= John Barnes (Scottish broadcaster) =

Sports commentator for BBC Scotland

John Barnes (born Irvine; c. 1960) is a sports commentator working for BBC Scotland. He is one of the most respected sports broadcasters in Scotland and has worked on both television and radio, mainly as a football commentator on the flagship programmes Sportscene and Sportsound.

He joined the BBC in 1993 after previously having worked in broadcasting for Radio Clyde, STV, West Sound Radio and BT Supercall Sport.

Barnes was a writer for the Scottish Daily Express before joining the BBC.

He commentated for the BBC at the 1998 World Cup Finals in France.

He was the last Scot to provide radio commentary on a Scottish club in a European final – Uefa Cup Final 2008: Zenit St Petersburg v Glasgow Rangers.

Barnes was famously assaulted during a television interview, by the chairman of Dundee United, Jim McLean, at Tannadice following a match with Hearts in October 2000. McLean resigned following the incident before the football authorities could deal with him.

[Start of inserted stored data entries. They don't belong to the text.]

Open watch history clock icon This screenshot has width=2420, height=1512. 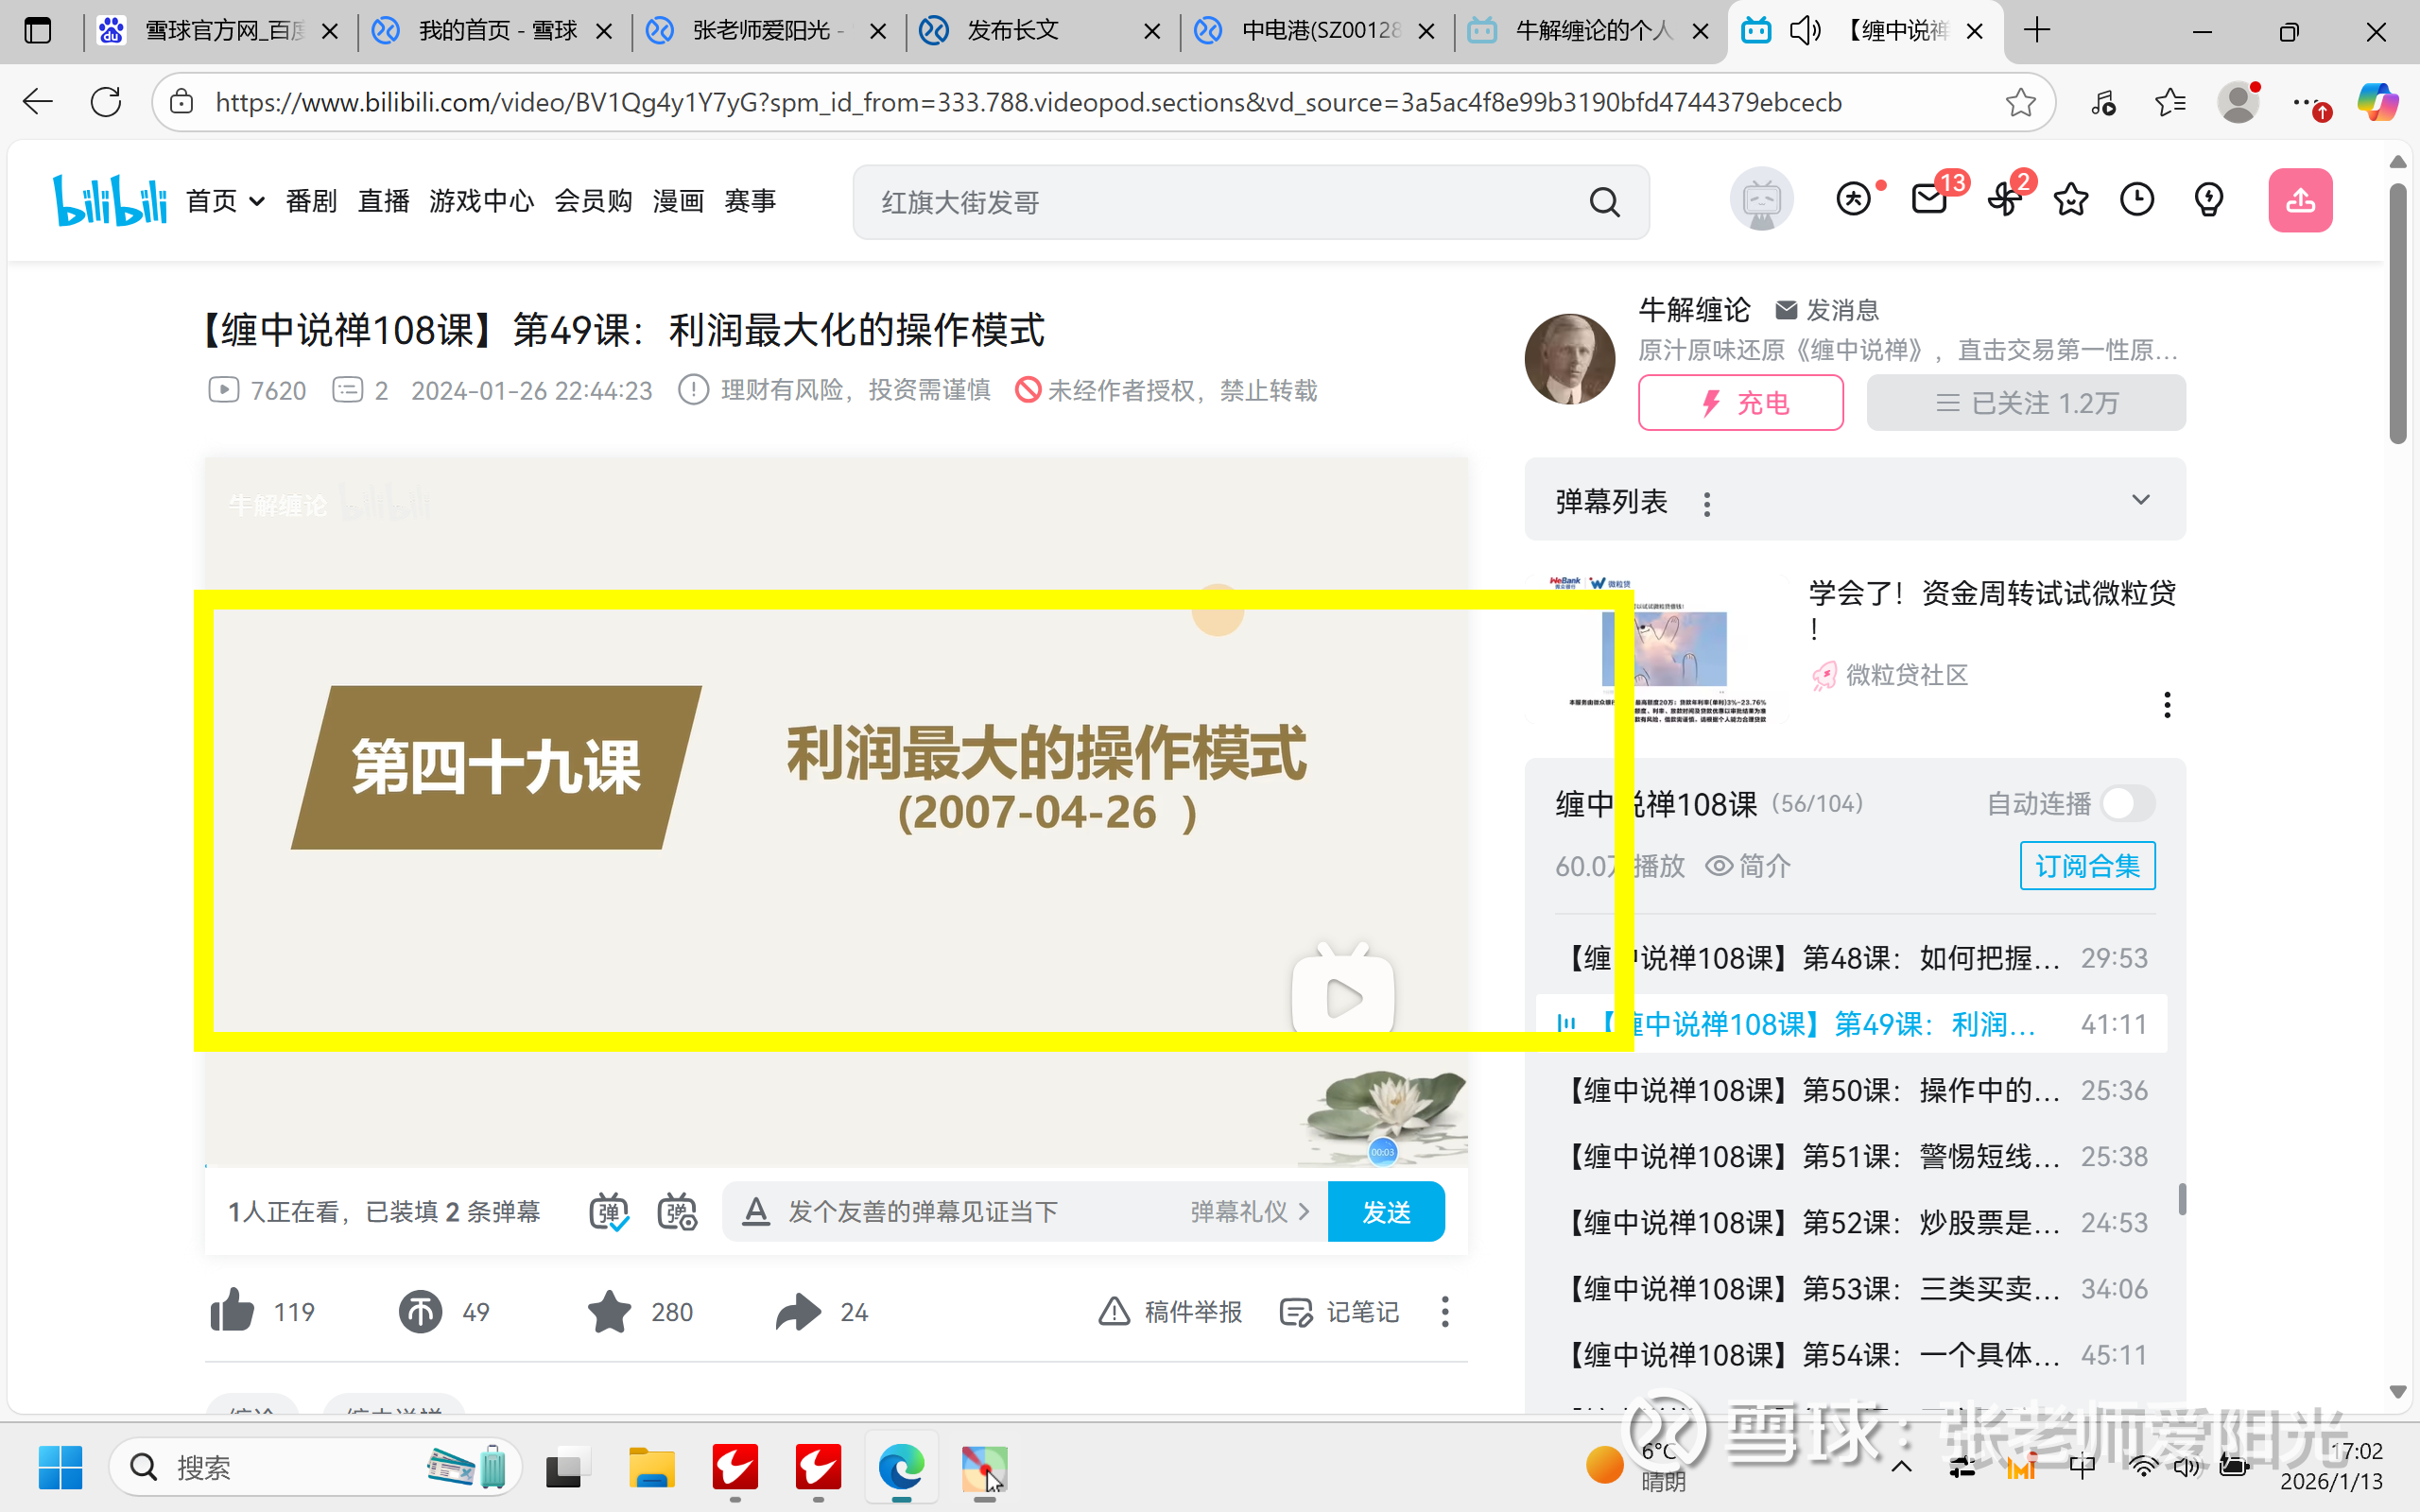[x=2137, y=201]
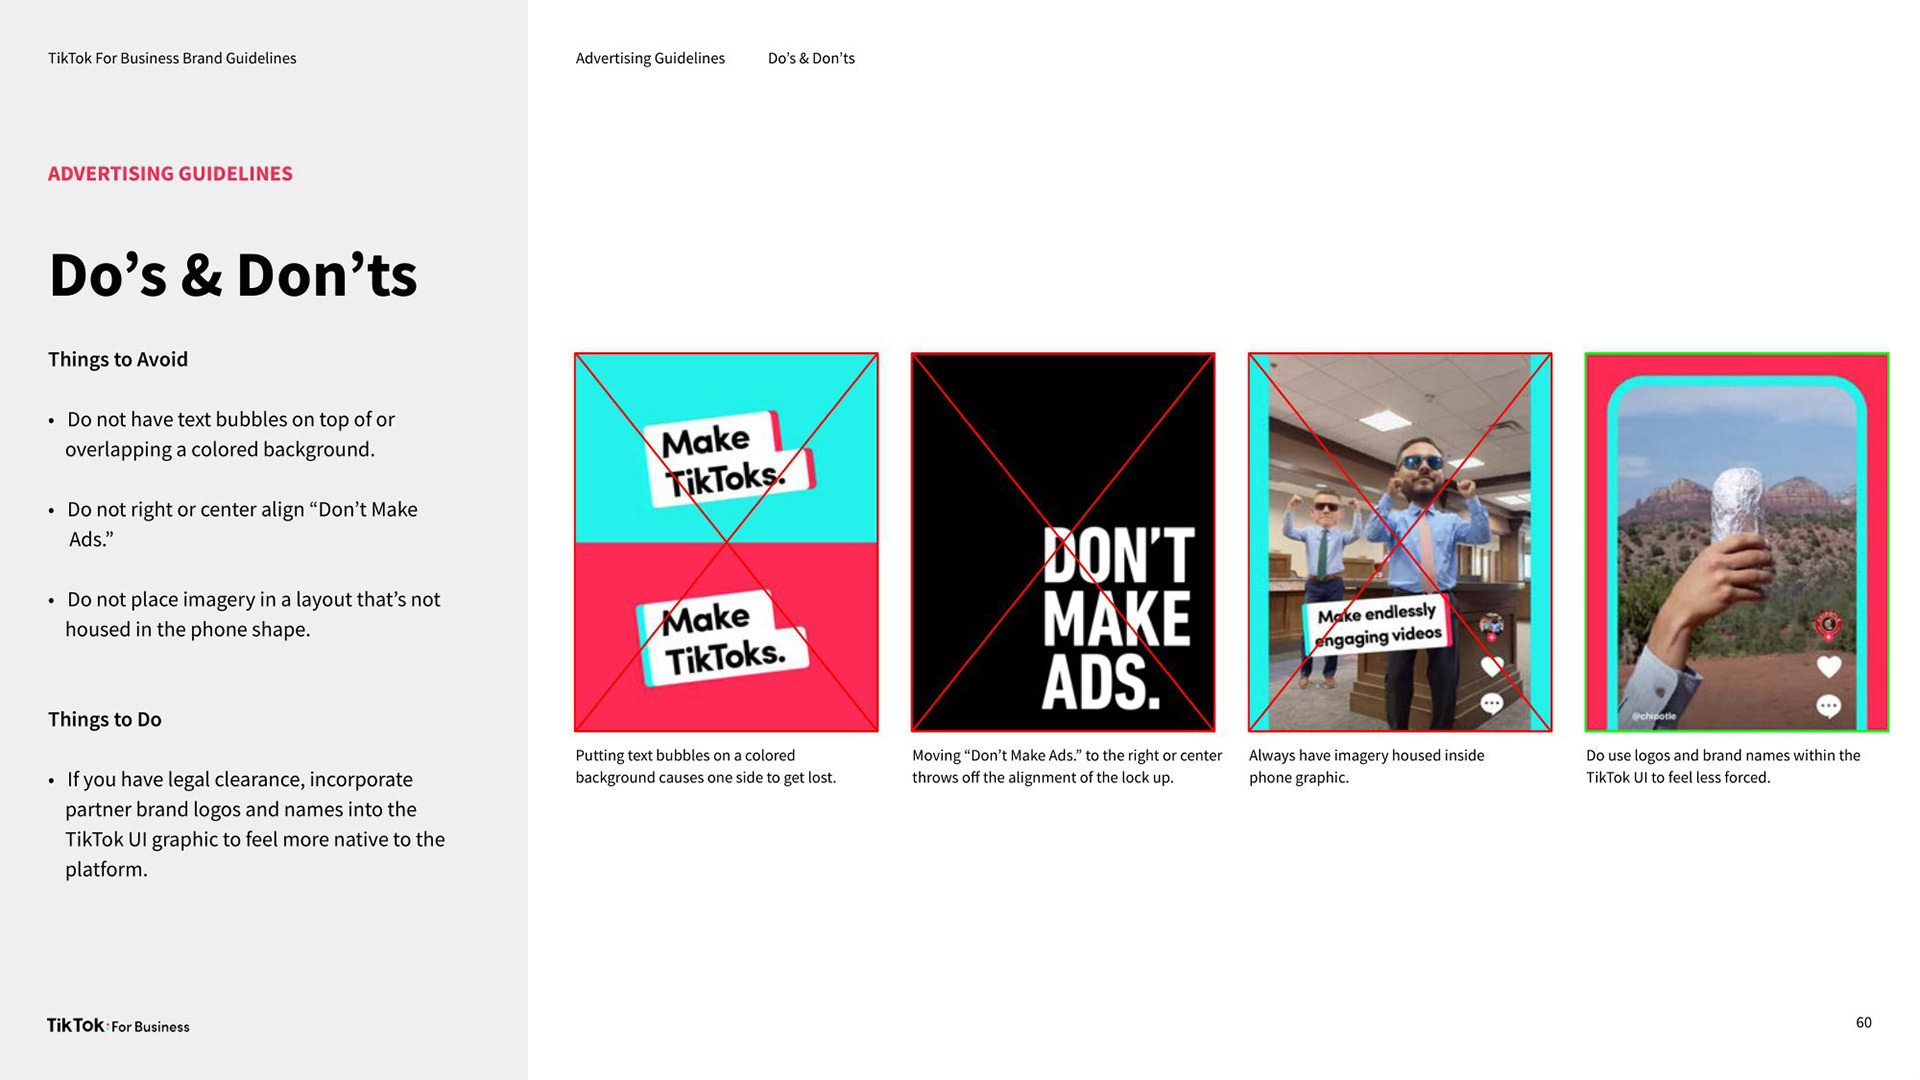This screenshot has width=1920, height=1080.
Task: Click the @chipotle username label
Action: [1653, 716]
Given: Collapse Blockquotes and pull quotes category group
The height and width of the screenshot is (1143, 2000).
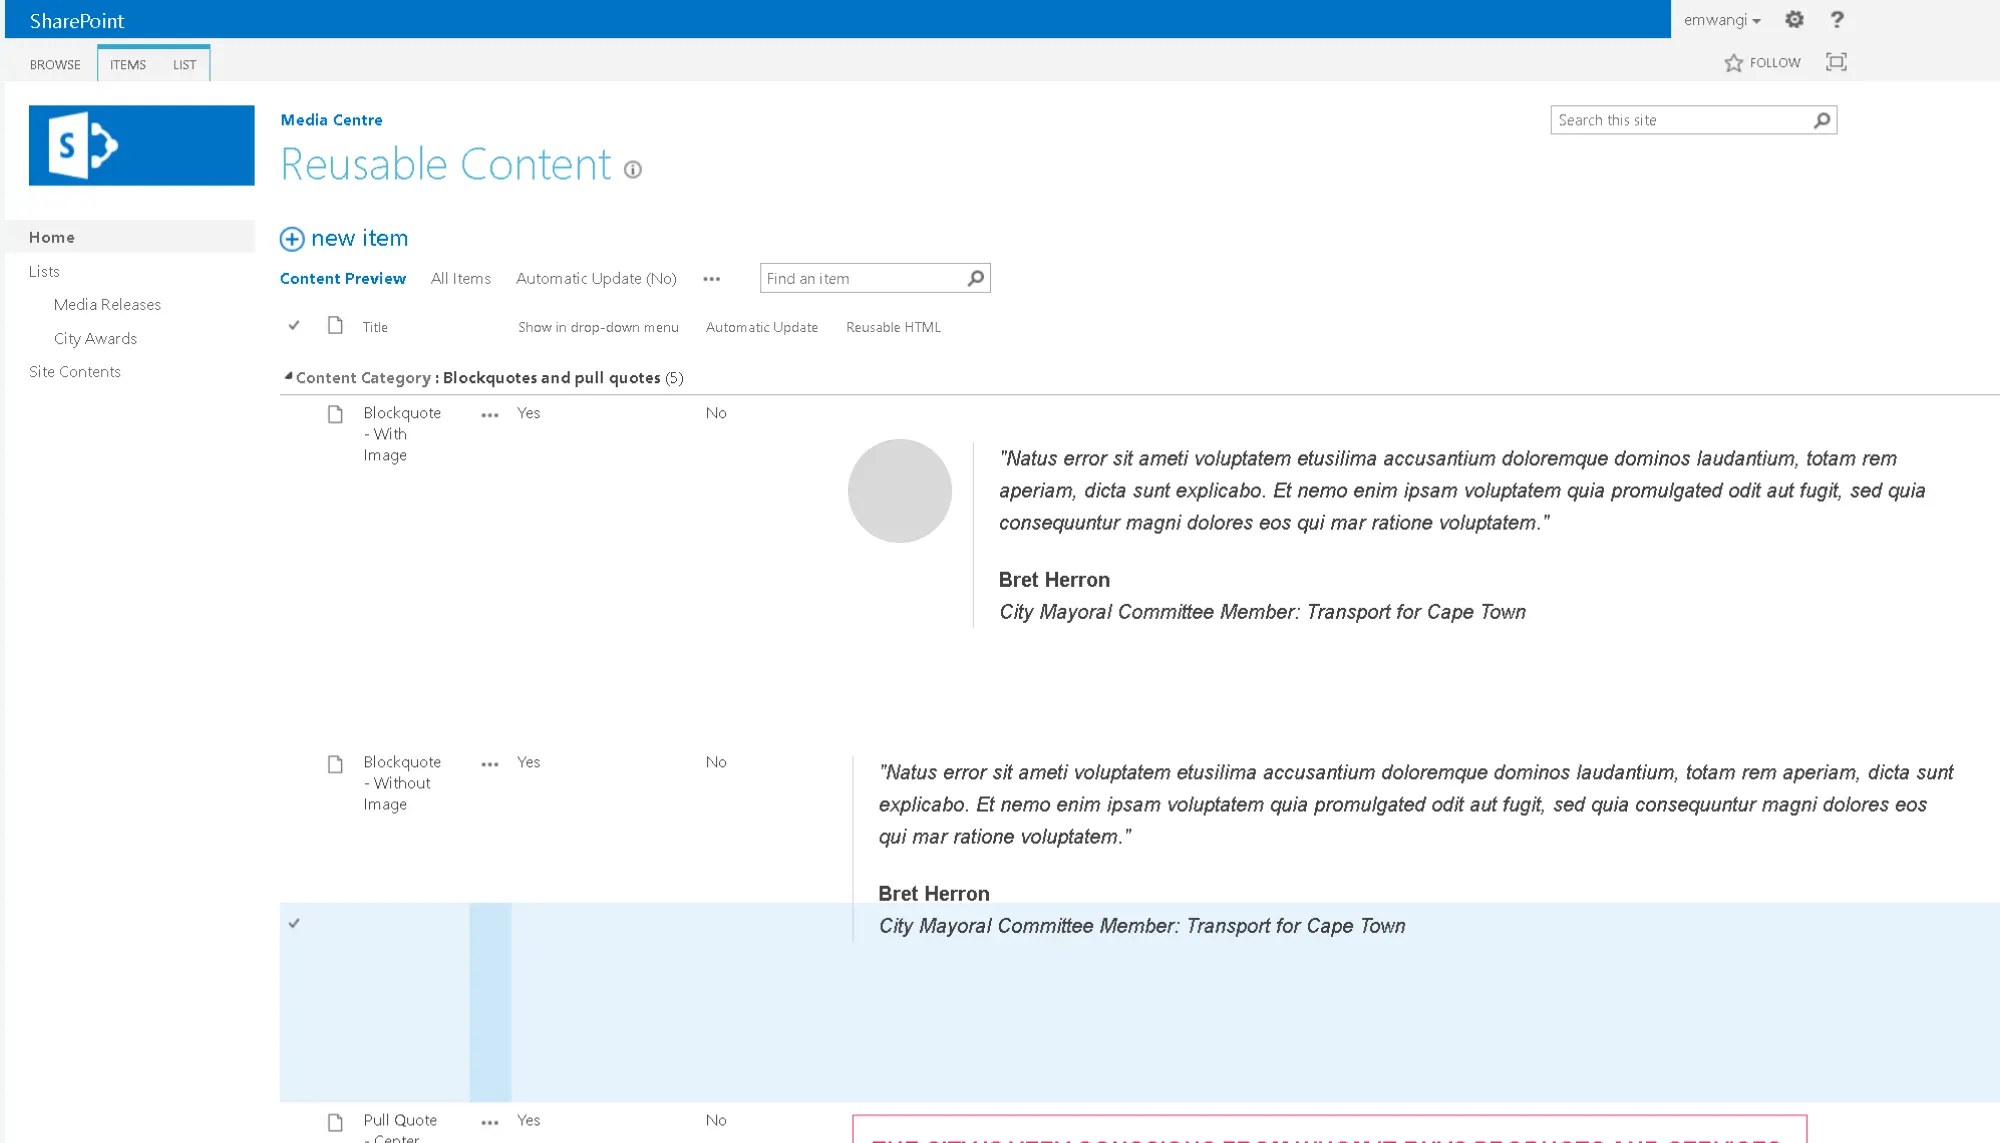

Former players Gordon Smith, Willie Miller, Billy Dodds, Kevin McGowne and Craig Paterson regularly join Barnes as co-commentator.

Barnes has a close association with Kilmarnock Football Club having played with the Ayrshire club's youth team. He also played for the successful Ayrshire Junior football club Auchinleck Talbot.

On 31 March 2014 the Evening Times ranked Barnes as the ninth greatest Scottish football commentator.